Validation dependencies

Some WordPress plugins are intentionally layered on top of other local plugins. The WordPress extension can load those local dependencies during validation so PHPStan, the autoload preflight check, and PHPUnit all run with the expected plugin graph instead of in false isolation.

Configure dependencies in the component’s WordPress extension settings:

json
{
  "extensions": {
    "wordpress": {
      "settings": {
        "validation_dependencies": "data-machine"
      }
    }
  }
}

Supported value shapes:

  • single component ID: data-machine
  • comma-separated list: data-machine, other-plugin
  • newline-separated list
  • JSON-array string: ["data-machine", "other-plugin"]

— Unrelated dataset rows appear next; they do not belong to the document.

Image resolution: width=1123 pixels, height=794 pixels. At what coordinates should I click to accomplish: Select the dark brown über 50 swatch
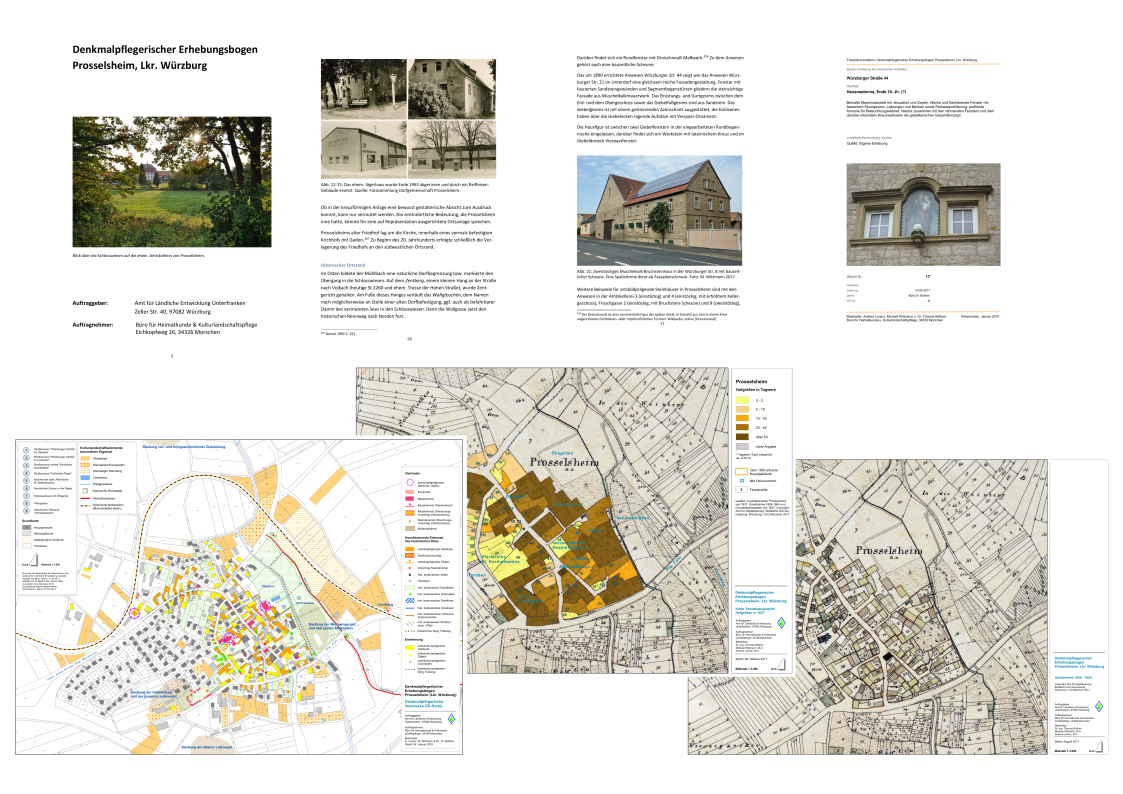(x=743, y=437)
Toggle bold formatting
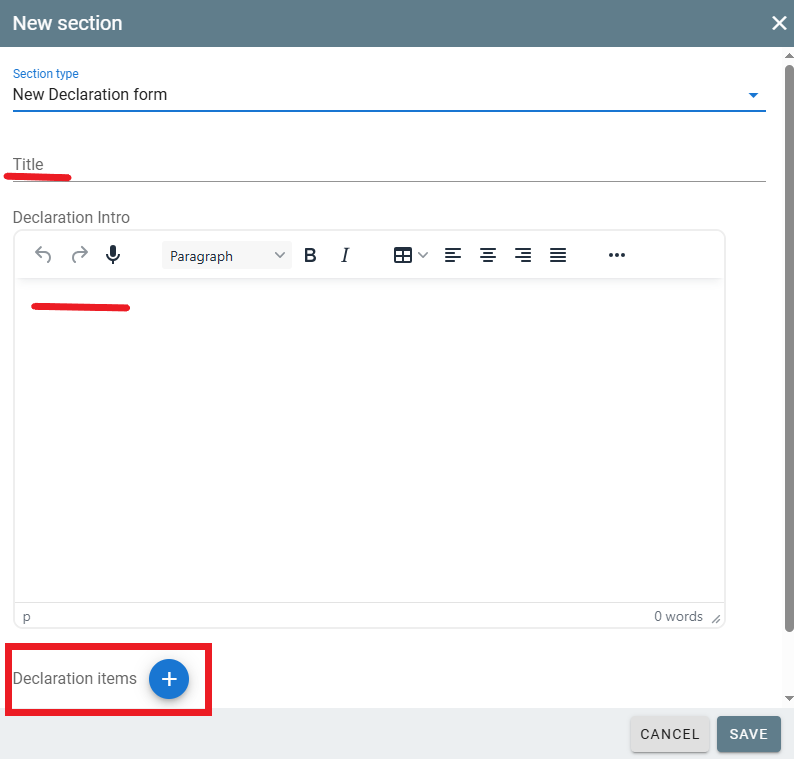The image size is (794, 759). pos(310,255)
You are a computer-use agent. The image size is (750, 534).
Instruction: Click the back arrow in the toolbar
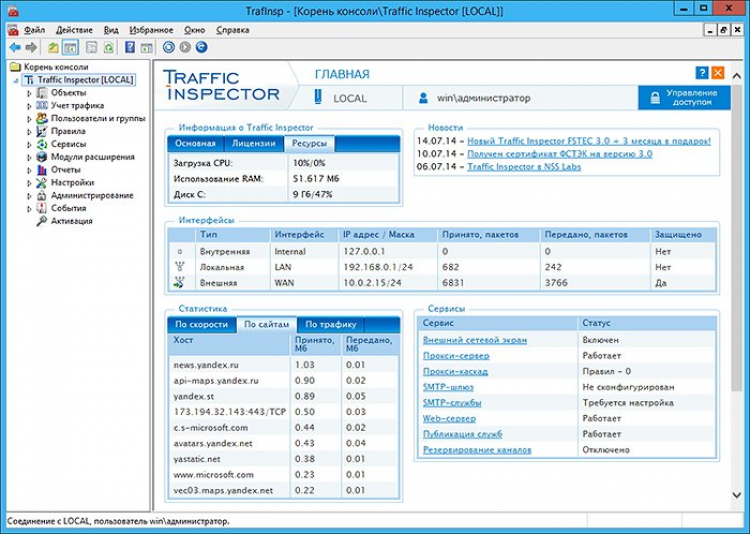point(14,47)
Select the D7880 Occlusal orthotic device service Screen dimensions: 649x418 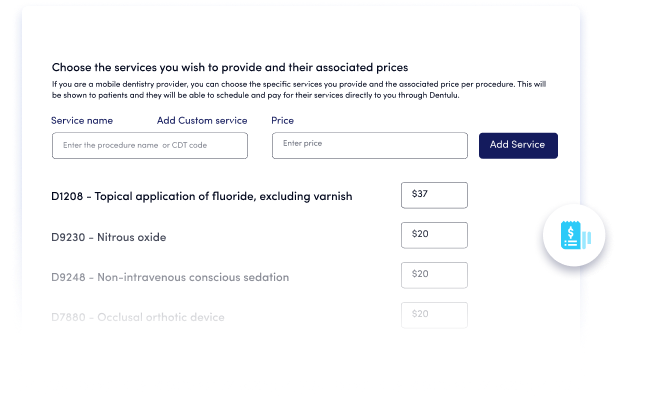pyautogui.click(x=138, y=317)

Each dependency entry may be either:

  • a registered Homeboy component ID
  • an absolute path to another local plugin checkout

Lint findings sidecar

When HOMEBOY_LINT_FINDINGS_FILE is set, the WordPress lint runner writes a JSON array of lint finding records for Homeboy baseline and observation storage. PHPCS, ESLint, and PHPStan findings are merged into the same sidecar.

The sidecar contract is version 1. Records preserve the original minimal fields (id, message, category, and fixable when known) and include normalized fields where each tool reports them:

  • id — stable finding identity using file::code::line.
  • file — component-relative path when the file is inside the component.
  • line / column — 1-based location when reported by the linter.
  • severity — normalized error or warning.
  • source — linter name, such as phpcs, eslint, or phpstan.
  • code — tool-specific rule, sniff, or identifier.
  • category — broad grouping used by Homeboy reports.
  • message — human-readable linter message, including the tool code.
  • fixable — whether the linter reports an automatic fix for the finding.
  • fingerprint — stable SHA-1 hash of the finding id.
  • excerpt — source line text when the file is readable locally; otherwise null.